The Bury FC delegate at a landmark meeting of the Professional Footballers' Association at Manchester's Grand Hotel, in early January 1961, had just declared that a strike on the issue was wrong – because his father, a miner, didn't earn as much as he did – when Banks stood up. "I'd like to tell your father that I know the pits are a tough life," is how Banks' Lancashire vernacular roughly translates. "But there won't be 30,000 people watching him mine coal on Monday morning, while there will be 30,000 watching me trying to stop Brother Matthews here." The power of the speech and the theatricality of Banks pointing at Stanley Matthews brought the house down. Jimmy Armfield and Sir Bobby Charlton both still remember it like yesterday.

The current PFA chief executive, Gordon Taylor, observes in his foreword to Seddon's book that "today's multi-million pound footballers owe a great deal" to Banks but this story is also deeply relevant to the way that a very significant preoccupation of the current playing fraternity is being tackled. Money is no problem and no object now, of course, yet there are at least 30 present and former players who will tell you that the incipient racial discrimination in the game frustrates them as much as the belief that such prejudice has been eradicated, simply because fans don't throw bananas any more.

So where are the Premier League warriors to fight this particular battle in the way that Banks once did? The words of elite players carry weight in these days of celebrity and the only star who has been ready to speak up is the Reading striker Jason Roberts. Quietly, behind the scenes, Roberts has been fighting, chivvying and, where necessary, castigating the PFA over the past year for failing to tackle his concerns about the absence of resources to provide an effective voice for black players.

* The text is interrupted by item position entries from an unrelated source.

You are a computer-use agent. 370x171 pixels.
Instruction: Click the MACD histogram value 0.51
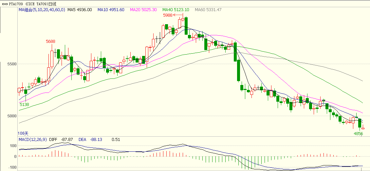116,140

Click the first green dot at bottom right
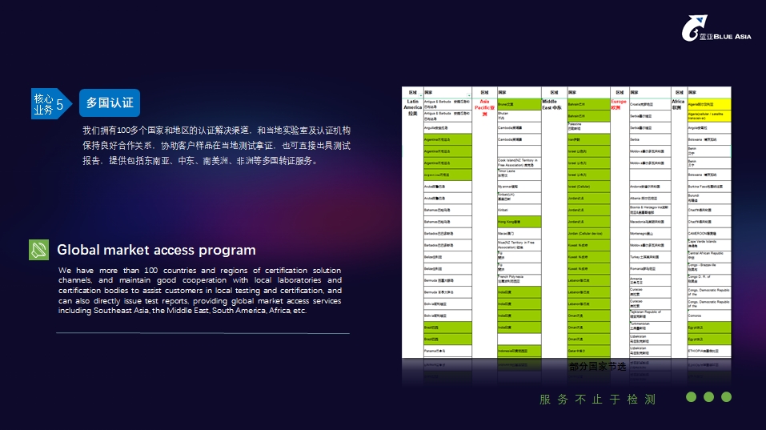point(691,396)
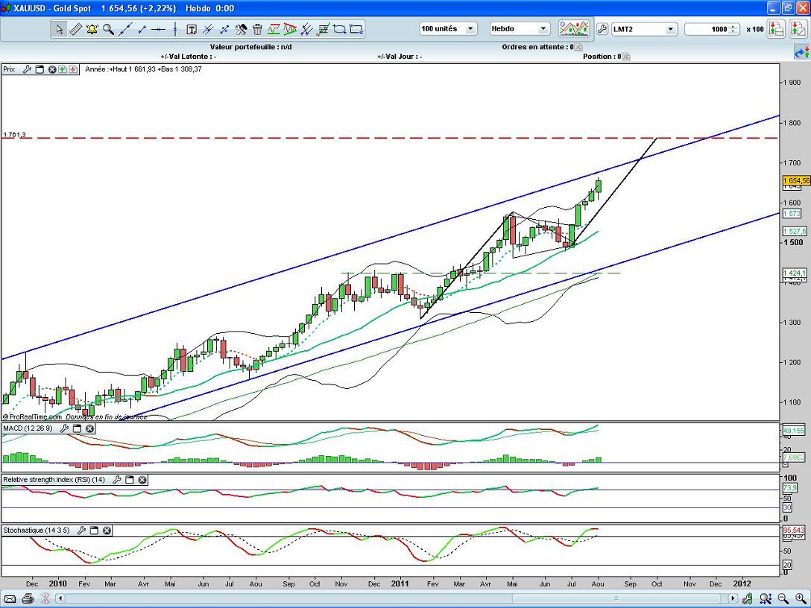Viewport: 811px width, 608px height.
Task: Close the MACD indicator panel
Action: coord(89,428)

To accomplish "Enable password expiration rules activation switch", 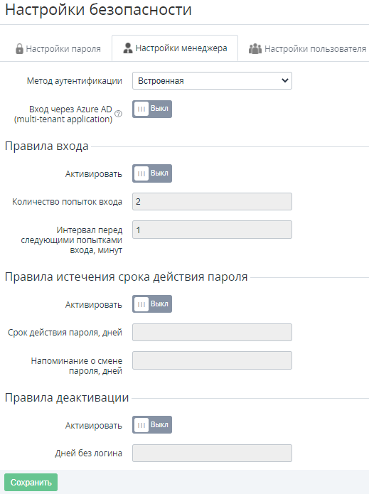I will (152, 304).
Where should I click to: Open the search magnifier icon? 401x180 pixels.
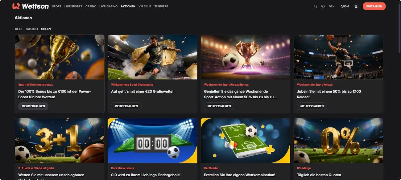pos(315,6)
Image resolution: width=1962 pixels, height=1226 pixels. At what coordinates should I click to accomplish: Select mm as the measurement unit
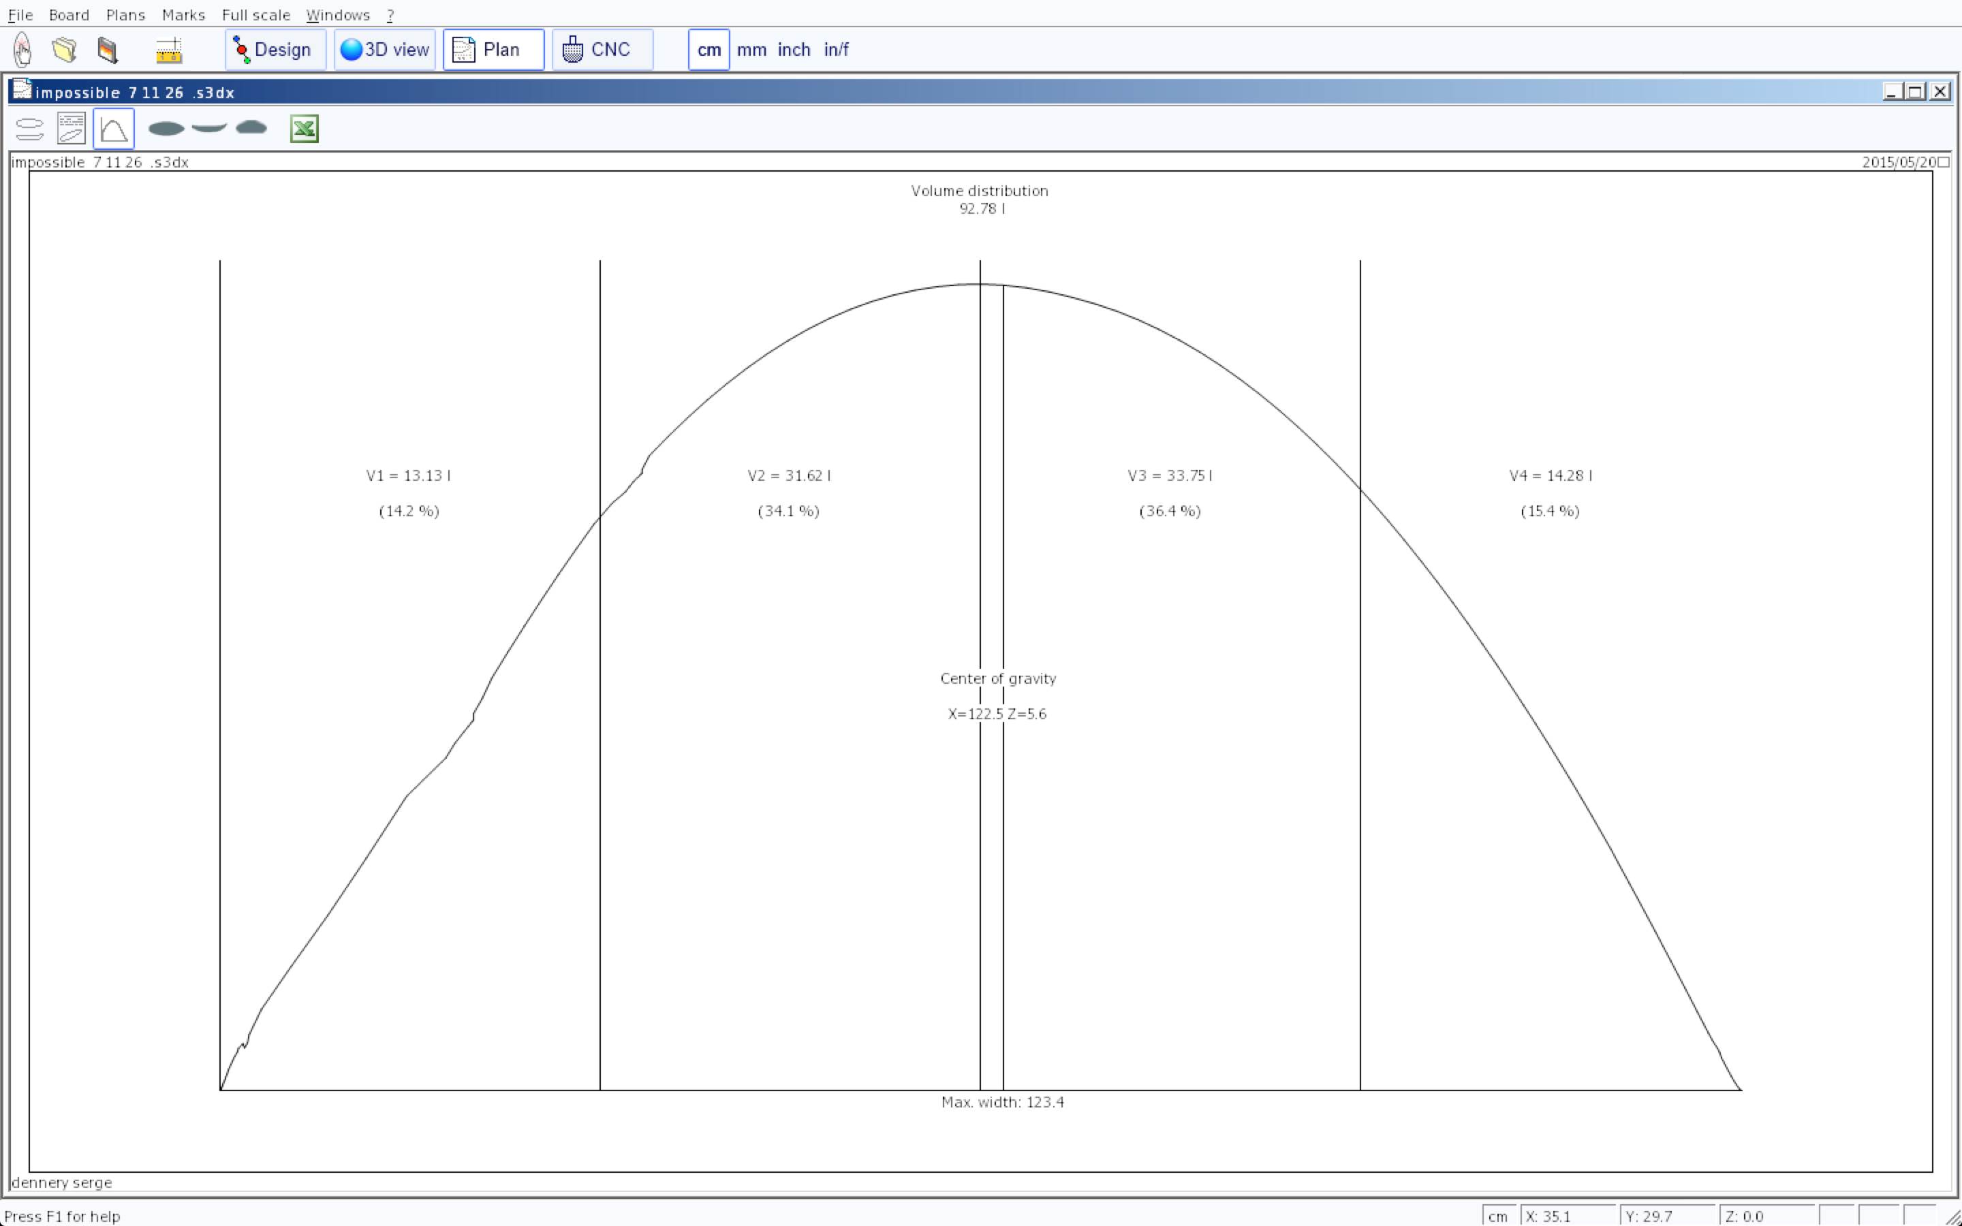pyautogui.click(x=751, y=49)
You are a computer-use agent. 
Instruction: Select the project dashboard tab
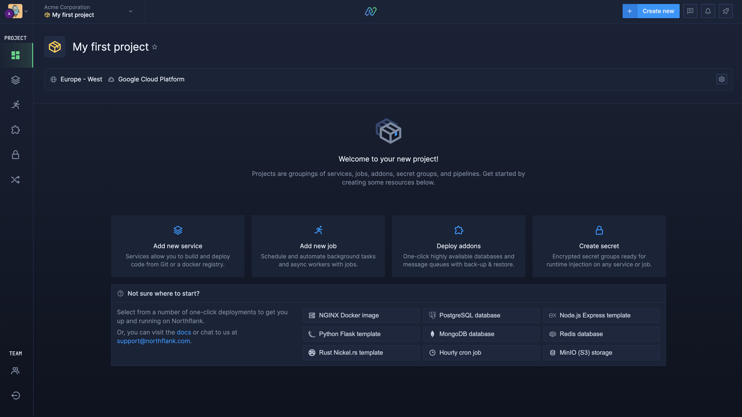[x=15, y=55]
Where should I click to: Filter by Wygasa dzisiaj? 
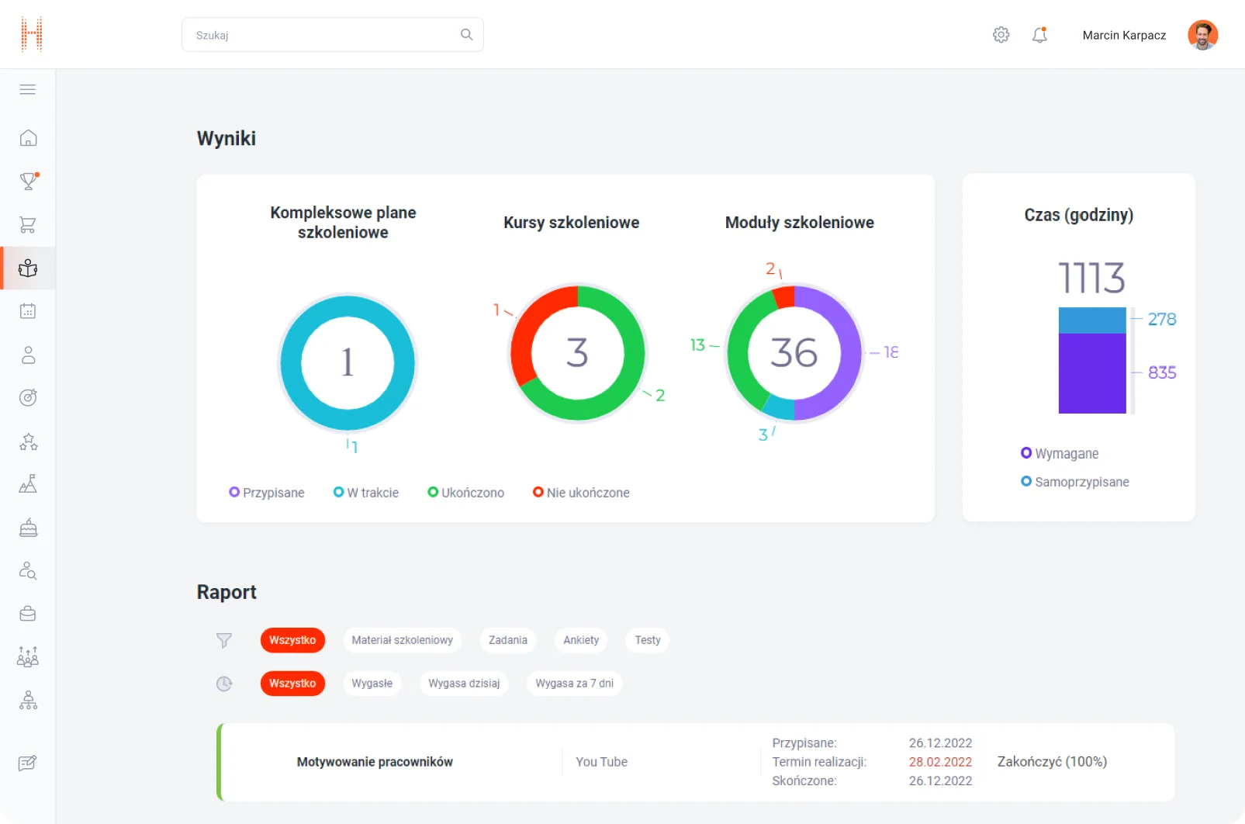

As a last resort he took a risk last month, by making his frustrations public and putting aside a Kick It Out T-shirt. He immediately received a mocking rebuke from Sir Alex Ferguson and faced accusations about not making clear what black players wanted. Within hours of him detailing, in these pages, what he had been demanding all along the PFA miraculously finally committed publicly to work on a very similar six-point action plan. This small but significant accomplishment for Roberts was eclipsed when Rio and Anton Ferdinand issued some vague quotes on the subject, through their management company, a few hours later. They took the headlines and spotlight.

The point of all this being that it does not take intellectual insight and a university education to put right the wrongs that exist in the game. The story of the indefatigable Banks, with his school-leavers' certificate and almost indecipherable Lancashire accent, demonstrates that players have a job to do where injustice and prejudice exist within the game. There are enough players who share Roberts' view to ensure that he is not a lone warrior. Time to stop pointing and speak up.